Now we've got almost everything in place: if indent does what its name suggests, it's going to indent all the strings in the [String] returned by go l ++ go r by a single space. Therefore, the branches of a tree will always have one more space in the front as the root itself. All that's missing is now indent and magic:

>        indent :: [String] -> [String]
>        indent = map (' ':)

That was rather easy. You can of course exchange (' ':) with something else.

It's now magic's job to take all the strings and glue them together. Since you want to indent the whole tree by a single space, let's use indent a last time:

>        magic = unlines . indent

And that's it. Here's the whole code for a better overview:

instance (Show a, Show b) => Show (Tree a b) where
  show tree = magic (go tree)
    where
      go (Leaf v)       = [show v]
      go (Branch v l r) = show v : indent (go l ++ go r)
      indent            = map (' ':)
      magic             = unlines . indent

The nice part about this technique is that we never have to use explicit levels or state the number of spaces somewhere. We can just walk the tree, create our [String], and have magic and indent do the rest for us.

Answer 3

Your display function has no way of knowing how deeply to indent each line. Prepending a space to your subtrees won't work because they will generally have more than one line.

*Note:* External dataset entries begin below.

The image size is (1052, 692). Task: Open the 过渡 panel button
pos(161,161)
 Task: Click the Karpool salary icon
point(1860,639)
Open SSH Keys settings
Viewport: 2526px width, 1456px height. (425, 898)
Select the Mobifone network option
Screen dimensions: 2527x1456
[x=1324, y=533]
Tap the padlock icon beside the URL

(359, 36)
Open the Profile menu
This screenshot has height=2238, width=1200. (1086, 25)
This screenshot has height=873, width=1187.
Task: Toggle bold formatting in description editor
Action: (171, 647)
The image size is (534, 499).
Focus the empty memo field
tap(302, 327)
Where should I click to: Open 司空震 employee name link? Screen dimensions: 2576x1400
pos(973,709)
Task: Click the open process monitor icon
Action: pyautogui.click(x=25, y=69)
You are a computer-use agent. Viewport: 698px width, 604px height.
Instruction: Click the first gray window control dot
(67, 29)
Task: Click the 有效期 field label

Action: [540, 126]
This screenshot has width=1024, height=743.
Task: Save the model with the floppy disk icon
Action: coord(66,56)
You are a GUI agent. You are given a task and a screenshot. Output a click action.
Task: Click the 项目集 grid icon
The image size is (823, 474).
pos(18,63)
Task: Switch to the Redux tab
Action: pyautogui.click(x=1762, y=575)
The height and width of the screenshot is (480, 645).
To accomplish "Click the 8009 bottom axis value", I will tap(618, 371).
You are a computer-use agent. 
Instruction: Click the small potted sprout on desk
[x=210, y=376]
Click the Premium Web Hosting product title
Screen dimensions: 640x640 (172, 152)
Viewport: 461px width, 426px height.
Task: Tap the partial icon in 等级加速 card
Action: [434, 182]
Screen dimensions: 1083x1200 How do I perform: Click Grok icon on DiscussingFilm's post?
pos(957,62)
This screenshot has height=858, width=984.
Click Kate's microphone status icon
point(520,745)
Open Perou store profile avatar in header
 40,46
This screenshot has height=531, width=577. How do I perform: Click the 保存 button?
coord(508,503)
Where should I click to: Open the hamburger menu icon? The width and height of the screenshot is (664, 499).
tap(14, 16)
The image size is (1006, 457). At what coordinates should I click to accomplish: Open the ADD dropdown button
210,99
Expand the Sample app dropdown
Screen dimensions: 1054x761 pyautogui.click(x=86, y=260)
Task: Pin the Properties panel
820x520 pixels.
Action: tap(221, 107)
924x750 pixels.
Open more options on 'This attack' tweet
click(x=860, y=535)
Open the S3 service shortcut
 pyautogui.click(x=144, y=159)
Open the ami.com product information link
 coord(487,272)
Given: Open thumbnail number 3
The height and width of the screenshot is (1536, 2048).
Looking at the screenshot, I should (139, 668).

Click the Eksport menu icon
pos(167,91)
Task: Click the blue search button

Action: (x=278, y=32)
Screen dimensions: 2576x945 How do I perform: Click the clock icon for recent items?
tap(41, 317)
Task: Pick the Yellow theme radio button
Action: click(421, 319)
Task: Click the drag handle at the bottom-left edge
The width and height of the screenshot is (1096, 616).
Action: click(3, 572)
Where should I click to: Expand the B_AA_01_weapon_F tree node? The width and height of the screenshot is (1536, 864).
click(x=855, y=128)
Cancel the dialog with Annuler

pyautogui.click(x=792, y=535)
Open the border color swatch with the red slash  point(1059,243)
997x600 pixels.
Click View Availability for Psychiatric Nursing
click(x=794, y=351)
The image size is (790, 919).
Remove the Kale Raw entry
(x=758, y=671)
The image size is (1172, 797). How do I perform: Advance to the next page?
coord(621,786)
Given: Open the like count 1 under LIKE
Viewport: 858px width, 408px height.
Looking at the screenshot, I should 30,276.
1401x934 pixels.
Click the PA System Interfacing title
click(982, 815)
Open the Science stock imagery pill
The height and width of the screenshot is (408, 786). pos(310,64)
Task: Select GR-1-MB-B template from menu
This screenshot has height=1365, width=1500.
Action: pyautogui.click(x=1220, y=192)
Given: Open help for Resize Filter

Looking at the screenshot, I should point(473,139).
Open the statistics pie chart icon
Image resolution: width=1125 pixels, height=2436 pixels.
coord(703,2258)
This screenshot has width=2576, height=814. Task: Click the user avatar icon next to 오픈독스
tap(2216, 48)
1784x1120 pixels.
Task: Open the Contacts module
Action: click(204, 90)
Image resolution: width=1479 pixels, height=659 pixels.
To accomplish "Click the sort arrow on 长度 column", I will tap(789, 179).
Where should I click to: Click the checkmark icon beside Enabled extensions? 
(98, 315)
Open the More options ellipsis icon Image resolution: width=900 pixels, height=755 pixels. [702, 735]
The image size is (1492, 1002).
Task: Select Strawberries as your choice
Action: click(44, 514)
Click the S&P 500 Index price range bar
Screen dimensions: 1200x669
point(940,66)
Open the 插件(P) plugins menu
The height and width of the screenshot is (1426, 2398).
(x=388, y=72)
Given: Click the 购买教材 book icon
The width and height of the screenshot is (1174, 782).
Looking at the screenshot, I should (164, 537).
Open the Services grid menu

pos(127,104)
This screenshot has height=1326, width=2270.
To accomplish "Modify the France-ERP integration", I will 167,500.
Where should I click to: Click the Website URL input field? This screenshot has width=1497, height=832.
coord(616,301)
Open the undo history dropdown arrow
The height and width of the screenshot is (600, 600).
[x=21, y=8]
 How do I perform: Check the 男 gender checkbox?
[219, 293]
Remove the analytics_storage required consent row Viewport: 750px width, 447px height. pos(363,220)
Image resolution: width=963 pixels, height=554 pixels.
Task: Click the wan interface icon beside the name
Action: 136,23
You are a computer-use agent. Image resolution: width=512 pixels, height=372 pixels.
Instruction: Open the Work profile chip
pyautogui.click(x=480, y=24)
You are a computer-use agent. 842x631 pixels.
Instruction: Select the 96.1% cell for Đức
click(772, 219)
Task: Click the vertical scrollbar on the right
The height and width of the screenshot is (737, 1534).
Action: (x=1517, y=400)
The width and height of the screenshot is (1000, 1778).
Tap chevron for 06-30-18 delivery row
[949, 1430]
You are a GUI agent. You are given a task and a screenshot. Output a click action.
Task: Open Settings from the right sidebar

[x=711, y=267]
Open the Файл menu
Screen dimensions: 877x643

You need to define an auxiliary function which takes the indentation as a parameter:

indent n x = concat (replicate n " ") ++ show x ++ "\n"

f n (Leaf x) = indent n x
f n (Branch val l r) = indent n val ++ f (n+1) l ++ f (n+1) r

instance (Show a, Show b) => Show (Tree a b) where
  show tree = f 0 tree

Answer 4

Consider the following:

putStrLn ("First line" ++ "   " ++ "\n" ++ "Second line")

The output is

First line   
Second line

because newline character doesn't keep indentation. You need to find a way to inform show how big of an indent you need for each item you want to print out.